A Neural Scaling Law from Lottery Ticket Ensembling
Ziming Liu, Max Tegmark
TL;DR
The paper investigates why model performance scales with size beyond classical NSL theories and introduces lottery ticket ensembling as a new mechanism. Using a minimal two-layer setup to fit $y=x^2$, it provides empirical evidence that wider networks contain more lottery tickets whose ensembling yields a central-limit-type $N^{-1}$ scaling, supported by symmetric-neuron observations and a formal variance-reduction argument. The key contributions are the identification of lottery tickets in wide nets, a central-limit-theorem–style justification for $N^{-1}$ scaling, and an analysis of ensembling versus synergy with implications for large models and physics-inspired learning theories. This work offers a new lens on scaling behavior, linking empirical ticket-level structure to macroscopic performance and suggesting avenues for pruning, distillation, and theory development in deep learning.
Abstract
Neural scaling laws (NSL) refer to the phenomenon where model performance improves with scale.
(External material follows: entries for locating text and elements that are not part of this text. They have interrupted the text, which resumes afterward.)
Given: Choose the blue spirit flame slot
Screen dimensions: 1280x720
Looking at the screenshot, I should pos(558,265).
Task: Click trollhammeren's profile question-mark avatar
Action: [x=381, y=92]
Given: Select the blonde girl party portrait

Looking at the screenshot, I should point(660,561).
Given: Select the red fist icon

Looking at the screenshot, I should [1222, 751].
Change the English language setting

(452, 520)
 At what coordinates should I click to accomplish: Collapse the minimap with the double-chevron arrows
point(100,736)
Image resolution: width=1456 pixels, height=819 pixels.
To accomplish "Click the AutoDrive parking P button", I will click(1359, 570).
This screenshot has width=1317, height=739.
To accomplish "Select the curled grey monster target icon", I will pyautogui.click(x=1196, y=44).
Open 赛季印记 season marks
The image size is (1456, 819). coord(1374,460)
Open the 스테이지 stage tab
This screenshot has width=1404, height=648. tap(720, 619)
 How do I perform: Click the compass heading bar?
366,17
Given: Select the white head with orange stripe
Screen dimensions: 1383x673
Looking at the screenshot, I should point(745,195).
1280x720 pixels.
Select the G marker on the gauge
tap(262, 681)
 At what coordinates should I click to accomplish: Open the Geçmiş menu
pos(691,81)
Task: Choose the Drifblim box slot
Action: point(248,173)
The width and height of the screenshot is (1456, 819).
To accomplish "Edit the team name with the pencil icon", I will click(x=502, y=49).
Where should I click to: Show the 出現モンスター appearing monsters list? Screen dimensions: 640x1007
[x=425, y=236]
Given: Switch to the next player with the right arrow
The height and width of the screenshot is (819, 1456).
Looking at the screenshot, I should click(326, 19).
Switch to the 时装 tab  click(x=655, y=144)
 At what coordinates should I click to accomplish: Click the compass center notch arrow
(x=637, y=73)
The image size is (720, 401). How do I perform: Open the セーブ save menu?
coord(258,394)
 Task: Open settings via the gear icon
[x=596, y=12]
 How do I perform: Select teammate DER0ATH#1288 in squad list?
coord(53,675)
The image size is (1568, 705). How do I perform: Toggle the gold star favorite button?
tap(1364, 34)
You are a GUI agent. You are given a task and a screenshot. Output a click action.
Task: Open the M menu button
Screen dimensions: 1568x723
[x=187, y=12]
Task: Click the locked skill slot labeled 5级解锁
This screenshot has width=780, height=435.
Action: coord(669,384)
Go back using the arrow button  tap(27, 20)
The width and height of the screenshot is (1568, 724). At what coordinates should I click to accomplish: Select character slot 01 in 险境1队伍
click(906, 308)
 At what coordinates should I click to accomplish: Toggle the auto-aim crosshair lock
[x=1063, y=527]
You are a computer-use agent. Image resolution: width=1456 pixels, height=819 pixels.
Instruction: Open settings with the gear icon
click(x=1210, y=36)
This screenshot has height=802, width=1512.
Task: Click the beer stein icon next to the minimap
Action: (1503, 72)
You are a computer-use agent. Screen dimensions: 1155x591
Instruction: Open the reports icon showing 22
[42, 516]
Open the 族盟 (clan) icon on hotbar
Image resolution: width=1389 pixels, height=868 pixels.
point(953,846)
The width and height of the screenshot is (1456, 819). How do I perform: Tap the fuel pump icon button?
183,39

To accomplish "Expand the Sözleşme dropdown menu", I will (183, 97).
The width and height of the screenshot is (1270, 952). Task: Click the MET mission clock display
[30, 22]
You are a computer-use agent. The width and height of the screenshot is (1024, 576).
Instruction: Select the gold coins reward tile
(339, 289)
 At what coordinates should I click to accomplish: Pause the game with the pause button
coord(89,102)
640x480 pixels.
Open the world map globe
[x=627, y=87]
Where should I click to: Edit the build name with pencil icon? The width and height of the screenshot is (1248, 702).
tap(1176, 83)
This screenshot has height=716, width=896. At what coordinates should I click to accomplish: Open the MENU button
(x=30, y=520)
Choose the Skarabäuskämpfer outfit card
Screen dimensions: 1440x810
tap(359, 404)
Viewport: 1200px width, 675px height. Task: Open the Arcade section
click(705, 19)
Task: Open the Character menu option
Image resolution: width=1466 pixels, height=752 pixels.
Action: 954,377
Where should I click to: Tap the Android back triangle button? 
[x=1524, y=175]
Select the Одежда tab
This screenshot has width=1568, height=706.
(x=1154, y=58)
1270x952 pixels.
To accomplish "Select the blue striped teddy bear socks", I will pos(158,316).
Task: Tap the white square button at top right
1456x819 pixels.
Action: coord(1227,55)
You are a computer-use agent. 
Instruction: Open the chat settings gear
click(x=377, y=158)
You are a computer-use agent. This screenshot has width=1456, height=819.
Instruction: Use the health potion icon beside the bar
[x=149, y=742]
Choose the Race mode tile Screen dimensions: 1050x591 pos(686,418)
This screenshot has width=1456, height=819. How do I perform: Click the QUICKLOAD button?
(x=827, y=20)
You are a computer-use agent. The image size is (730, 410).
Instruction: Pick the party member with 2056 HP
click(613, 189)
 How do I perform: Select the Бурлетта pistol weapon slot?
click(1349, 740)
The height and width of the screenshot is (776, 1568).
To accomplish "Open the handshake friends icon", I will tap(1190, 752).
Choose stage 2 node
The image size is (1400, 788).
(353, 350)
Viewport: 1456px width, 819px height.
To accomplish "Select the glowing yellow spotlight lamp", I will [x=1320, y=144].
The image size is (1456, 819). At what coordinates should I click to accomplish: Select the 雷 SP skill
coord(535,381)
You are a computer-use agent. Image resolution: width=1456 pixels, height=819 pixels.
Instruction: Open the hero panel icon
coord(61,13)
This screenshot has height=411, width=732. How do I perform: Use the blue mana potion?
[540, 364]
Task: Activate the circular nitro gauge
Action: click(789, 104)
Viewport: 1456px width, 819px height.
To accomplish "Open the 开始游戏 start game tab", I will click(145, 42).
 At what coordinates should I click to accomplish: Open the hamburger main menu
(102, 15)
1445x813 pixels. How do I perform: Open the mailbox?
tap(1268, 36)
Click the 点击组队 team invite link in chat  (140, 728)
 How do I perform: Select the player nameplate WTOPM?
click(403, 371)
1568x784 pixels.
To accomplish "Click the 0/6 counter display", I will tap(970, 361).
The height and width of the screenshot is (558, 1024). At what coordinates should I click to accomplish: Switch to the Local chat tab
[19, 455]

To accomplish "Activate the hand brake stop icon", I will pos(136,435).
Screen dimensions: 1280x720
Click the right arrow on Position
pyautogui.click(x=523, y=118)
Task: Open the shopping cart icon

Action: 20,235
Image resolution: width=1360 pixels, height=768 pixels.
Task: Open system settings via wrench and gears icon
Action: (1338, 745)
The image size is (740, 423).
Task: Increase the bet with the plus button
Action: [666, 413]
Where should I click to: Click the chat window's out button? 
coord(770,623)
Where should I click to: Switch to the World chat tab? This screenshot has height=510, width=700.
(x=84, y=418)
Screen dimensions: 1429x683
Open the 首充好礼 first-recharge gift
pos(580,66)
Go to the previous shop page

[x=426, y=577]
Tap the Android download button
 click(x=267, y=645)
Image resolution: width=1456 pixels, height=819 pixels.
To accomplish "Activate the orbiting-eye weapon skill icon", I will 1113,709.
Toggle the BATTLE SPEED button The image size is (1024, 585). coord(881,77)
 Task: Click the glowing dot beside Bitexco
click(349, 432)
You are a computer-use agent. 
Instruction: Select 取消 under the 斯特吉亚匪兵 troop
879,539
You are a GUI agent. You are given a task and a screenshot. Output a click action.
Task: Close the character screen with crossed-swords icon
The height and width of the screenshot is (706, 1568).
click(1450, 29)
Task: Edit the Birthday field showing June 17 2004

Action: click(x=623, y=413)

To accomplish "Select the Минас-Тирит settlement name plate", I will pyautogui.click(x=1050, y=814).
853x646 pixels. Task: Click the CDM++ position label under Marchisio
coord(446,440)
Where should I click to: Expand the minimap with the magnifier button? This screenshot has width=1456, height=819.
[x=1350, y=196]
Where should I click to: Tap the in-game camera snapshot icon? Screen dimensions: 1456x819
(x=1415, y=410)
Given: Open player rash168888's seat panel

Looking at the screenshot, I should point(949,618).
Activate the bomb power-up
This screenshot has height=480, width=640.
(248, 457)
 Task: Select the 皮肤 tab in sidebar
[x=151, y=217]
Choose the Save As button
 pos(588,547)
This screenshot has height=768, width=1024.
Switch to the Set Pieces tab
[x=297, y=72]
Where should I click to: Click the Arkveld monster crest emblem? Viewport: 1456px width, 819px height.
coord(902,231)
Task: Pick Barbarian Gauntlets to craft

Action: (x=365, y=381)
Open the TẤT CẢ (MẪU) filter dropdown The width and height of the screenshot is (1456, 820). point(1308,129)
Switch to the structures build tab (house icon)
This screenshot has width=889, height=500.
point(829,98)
Sharma & Kaplan analyzed NSL using approximation theory and predict that MSE losses decay as $N^{-α}$, $α=4/d$, where $N$ is the number of model parameters, and $d$ is the intrinsic input dimension. Although their theory works well for some cases (e.g., ReLU networks), we surprisingly find that a simple 1D problem $y=x^2$ manifests a different scaling law ($α=1$) from their predictions ($α=4$). We opened the neural networks and found that the new scaling law originates from lottery ticket ensembling: a wider network on average has more "lottery tickets", which are ensembled to reduce the variance of outputs. We support the ensembling mechanism by mechanistically interpreting single neural networks, as well as studying them statistically. We attribute the $N^{-1}$ scaling law to the "central limit theorem" of lottery tickets. Finally, we discuss its potential implications for large language models and statistical physics-type theories of learning.